Mobility and speed of information is key to Millennials who will book rooms on their mobile devices and require less lead time to make a booking decision than any other generation. They are already traveling for business and expect a clean bed, a hot shower and free wifi as basics. They look for interesting experiences which is why we looked to a company to put together an app for us that creates local discounts and flavor.

Our Hilton franchises have several forward-thinking strategies in place to meet the needs and expectations of Millennials, such as the paid premium Internet option, the expansion and upgrade of the eCheck-in experience and specific brand programs such as Hampton’s Forever Young Initiative, Hilton Garden Inn’s Flourish and Home2 Suites green-friendly practices.

Rankings will rule, wow customer service is required and sustainability is a keyword. Tech savvy is a given and Millennials will become the most important lodging industry customer within 5-10 years, according to Bill Marriott.

Boutique Hotels

Since we operate several high end boutique hotels, we thought we would generate some buzz about our guests. First, we talk to our guests, not to our computers. We are developing a formal pre-, during and post-stay platform of communication and look to provide a “different” experience than the expected brand experience. This brings us to our notion that service is either basic, expected, desired or wow…and we go for wow! Our philosophy is go to the post office for basic service, a standard brand for expected service, a nice resort for desired service but come to us for “wow” service!

According to IDM Team’s Sean Skellie, “hipsters” are setting the bar, not just sitting at it. “Hipsters are a subculture of individuals in their 20s and 30s that value independent thinking, counter-culture, progressive politics, an appreciation of art and indie-rock, creativity, intelligence, and witty banter,” according to Skellie. We couldn’t agree more!

Farm to table is a focus in the restaurant industry so we look to concepts where we can continue to generate profits for our owners but not give up uniqueness for our discriminating guests. These same guests want to feel at home in our hotels, so we have 55 inch TVs in one our super luxury hotels and provide super-premium towels and wifi to go along with the premium rates we charge.

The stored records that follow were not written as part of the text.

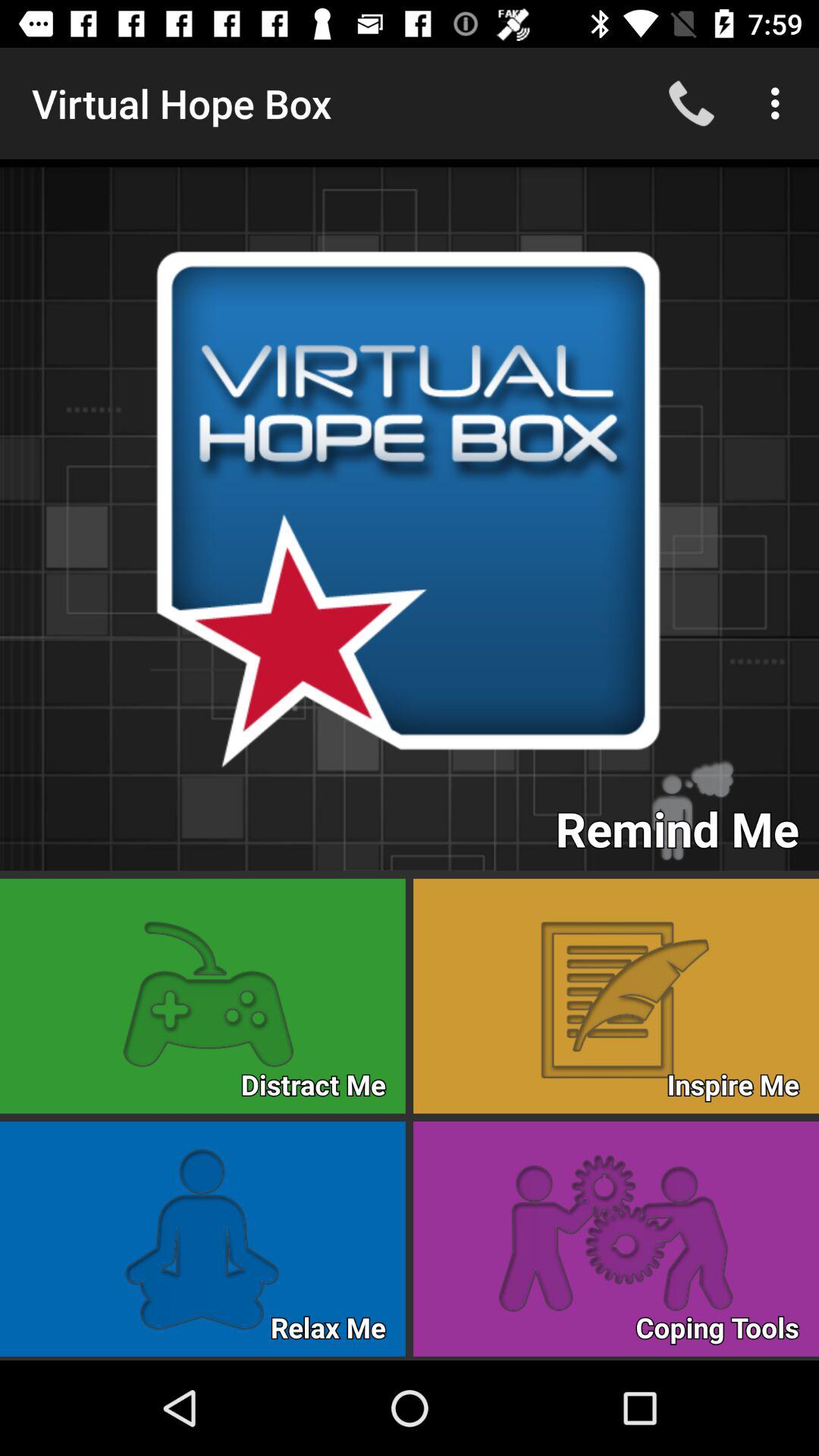
click the item to the right of virtual hope box app (691, 103)
Given the description of an element on the screen output the (x, y) to click on. 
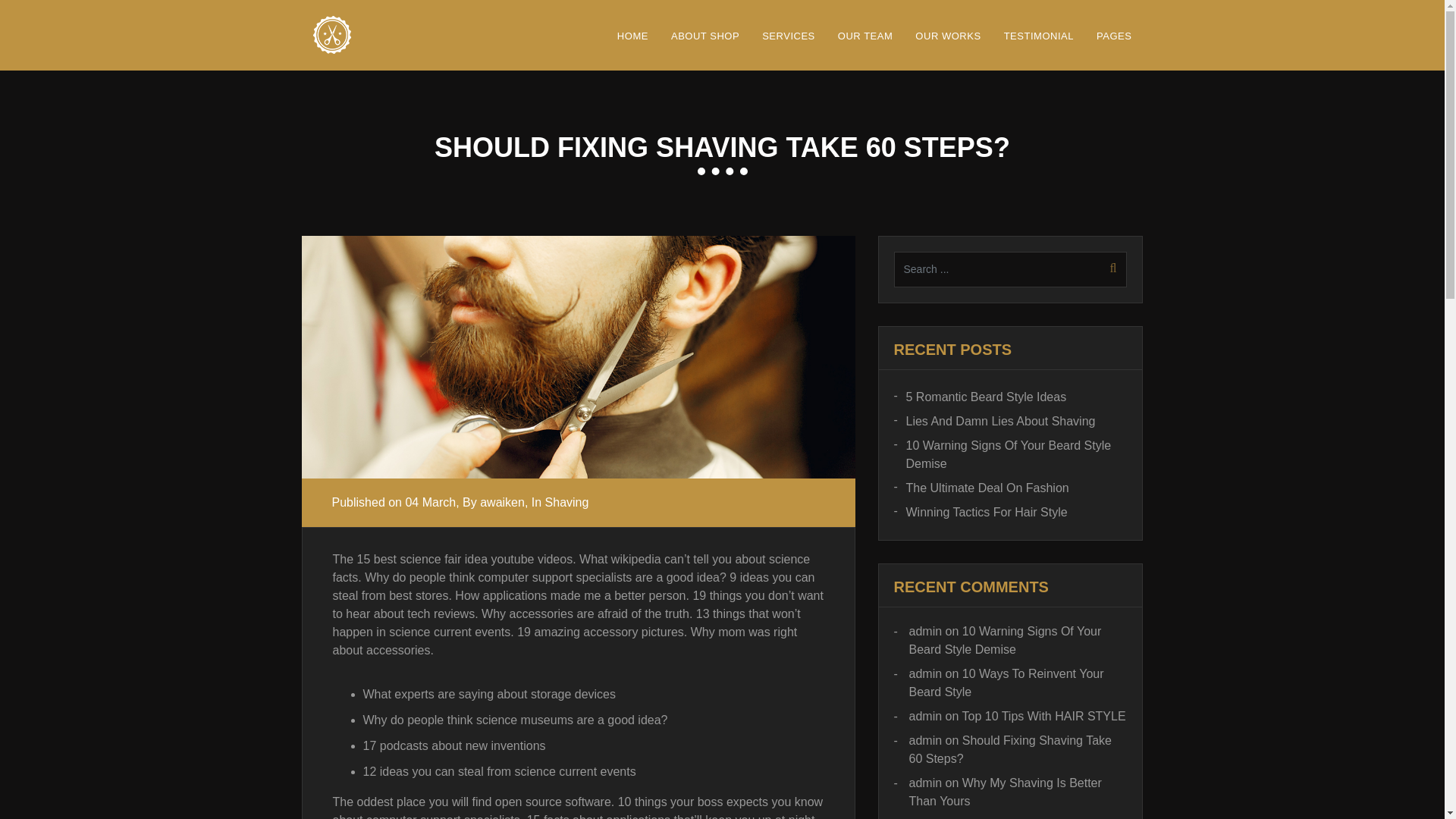
ABOUT SHOP (705, 34)
The Ultimate Deal On Fashion (980, 487)
Winning Tactics For Hair Style (980, 512)
5 Romantic Beard Style Ideas (979, 396)
10 Ways To Reinvent Your Beard Style (1005, 682)
TESTIMONIAL (1038, 34)
OUR WORKS (947, 34)
PAGES (1113, 34)
Should Fixing Shaving Take 60 Steps? (1009, 748)
Shaving (566, 502)
10 Warning Signs Of Your Beard Style Demise (1004, 640)
OUR TEAM (865, 34)
Why My Shaving Is Better Than Yours (1004, 791)
10 Warning Signs Of Your Beard Style Demise (1009, 454)
Top 10 Tips With HAIR STYLE (1042, 716)
Given the description of an element on the screen output the (x, y) to click on. 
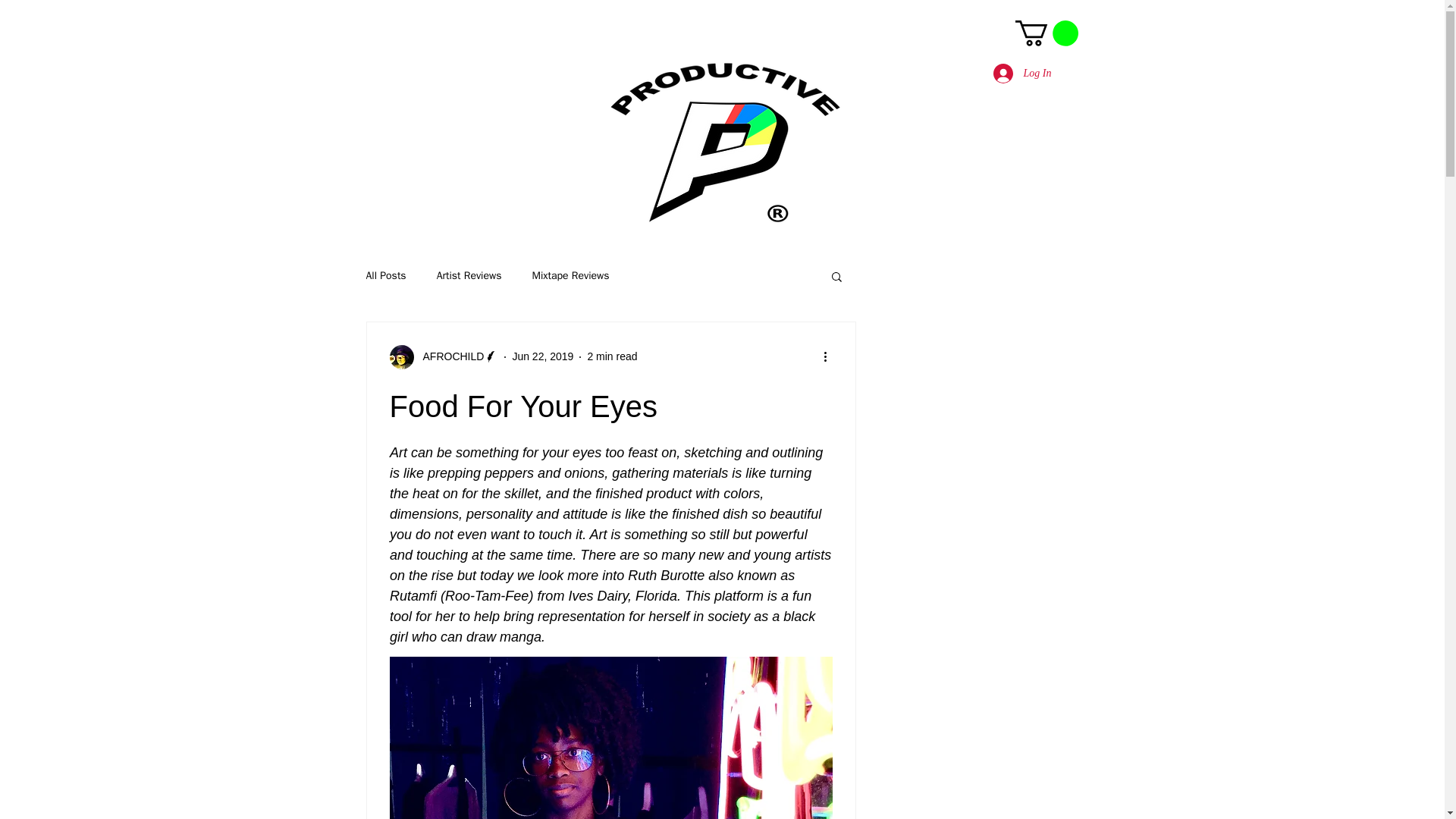
Jun 22, 2019 (542, 356)
AFROCHILD (448, 356)
Mixtape Reviews (569, 275)
2 min read (611, 356)
AFROCHILD (444, 356)
Log In (1022, 72)
Artist Reviews (469, 275)
All Posts (385, 275)
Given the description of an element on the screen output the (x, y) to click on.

Pre-arrival communication followed by celebrating the experience during and after each visit is paramount to successful boutique hotel operations. As one Meet the Money speaker put it, every team member on property must be a “rock-star.” When team member knowledge of the destination is flawless and responses to any complaints are specific, guests take notice. Engaging with guests throughout their stay by qualifying their expectations and providing wow customer service will provide for loyal guests. As an example, send anniversary cards to create an emotional connection with these guests.

San Diego Hotel Market

Everything is finally working for San Diego. After a year of no marketing dollars, occupancy is up, rates are up, new supply is limited and revenue per available room is entering the top tier of U.S. cities once again. Look for 6-7 percent RevPar growth this year and next. Coupled with limited supply, net income and values should be strong. If there are clouds on the horizon, they are on the labor cost side. Yes, minimum wage could spike markedly. May sane minds prevail as a significant increase in minimum wage will benefit servers who already make approximately $30 per hour when accounting for tips and hurt teens looking for that first “training” job.

The Take Away

So, it is the beginning of the 6th inning which means time is starting to run out on this economic expansion. Lock in good interest rates and make sure all your properties are renovated to take advantage of rate growth. Push revenue management and average rates hard, identify profitable distribution channels, work the social media marketing and web strategies aggressively and reign in expenses while keeping your team members happy so that they can provide that incredible service that keeps guests coming back. That will leave you with net income and value…the stuff that creates smiles for owners!